## What is needed
Locate "Instruction: Collapse middle" in the listing. Transcribe the line that contains it and every line that follows, through the last, omitting all pictures.

## Supplied material

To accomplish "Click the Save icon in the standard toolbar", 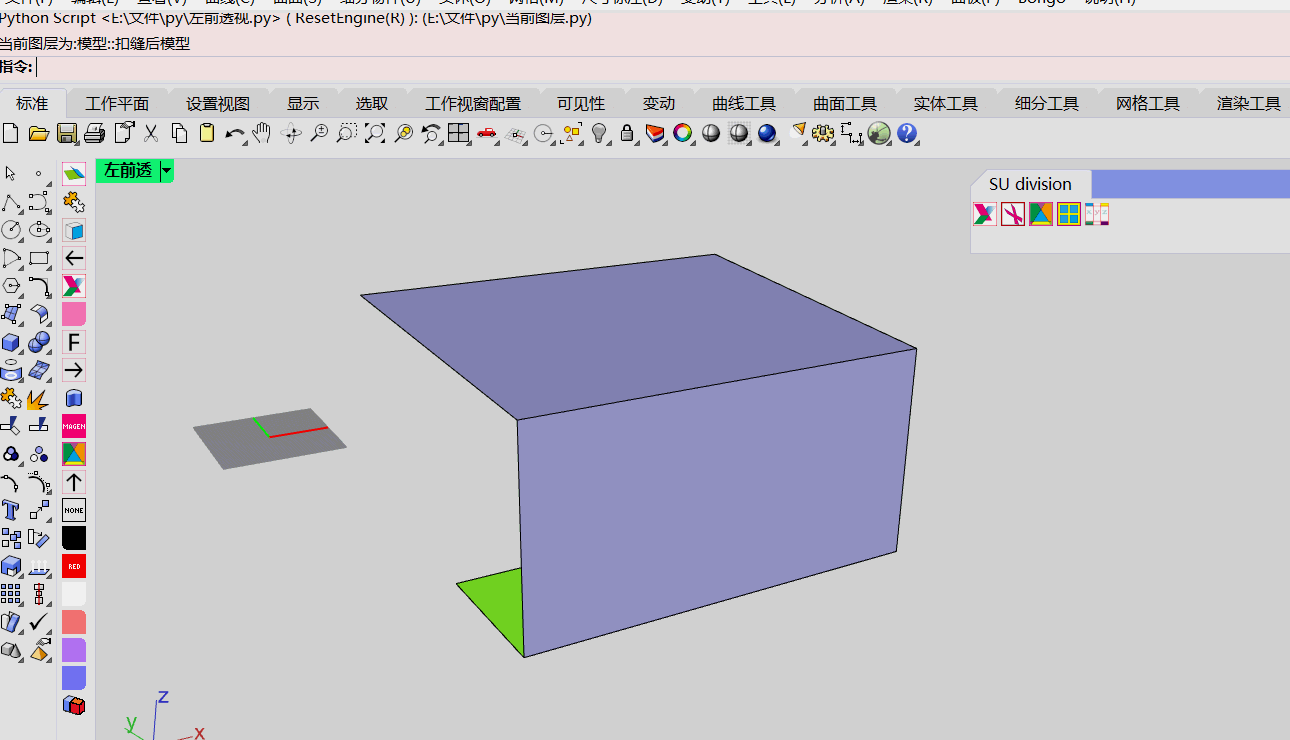I will [x=66, y=132].

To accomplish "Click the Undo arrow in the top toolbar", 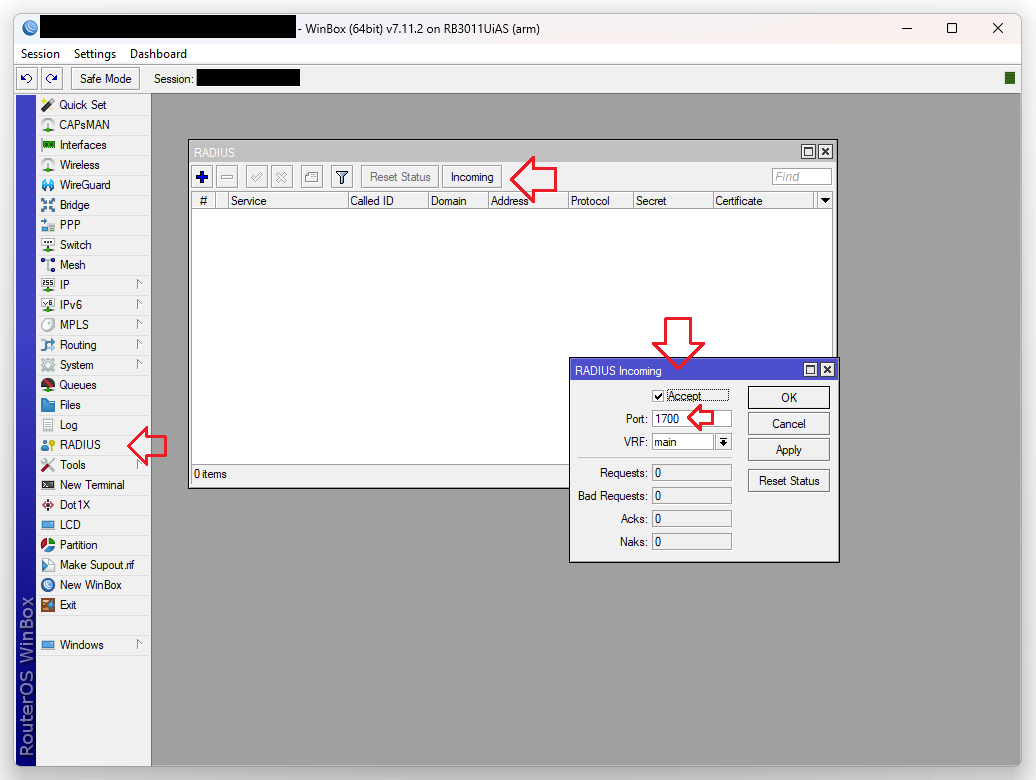I will coord(27,78).
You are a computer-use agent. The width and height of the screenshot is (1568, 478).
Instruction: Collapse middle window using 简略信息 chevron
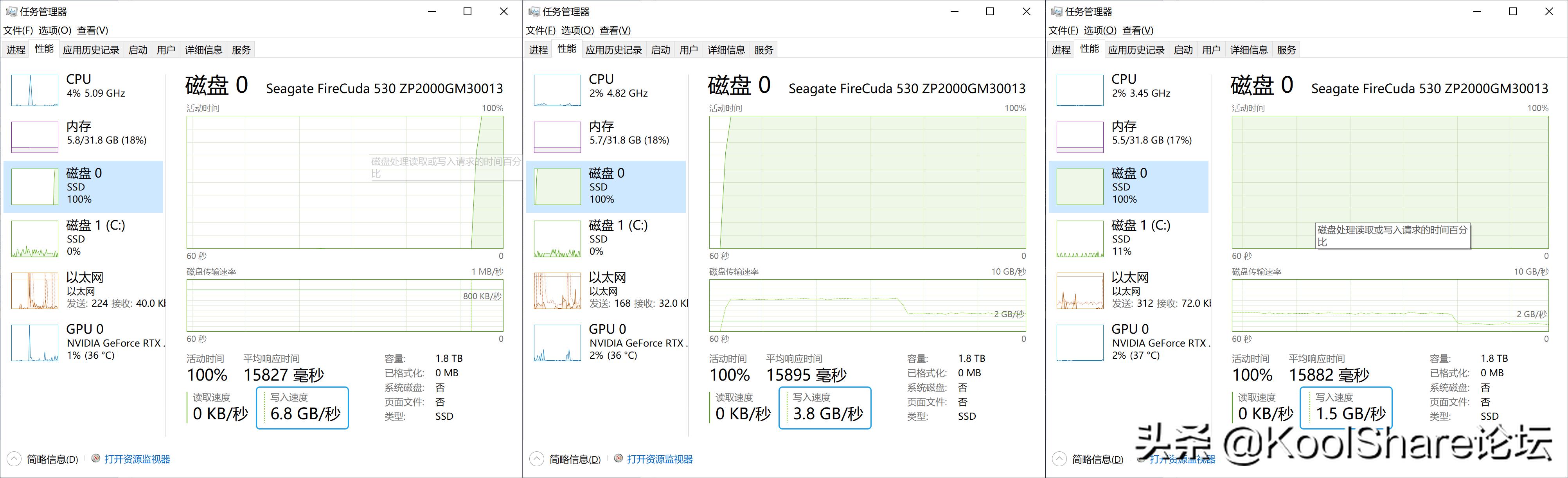pos(536,458)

## Your response
Instruction: Collapse middle window using 简略信息 chevron
pos(536,458)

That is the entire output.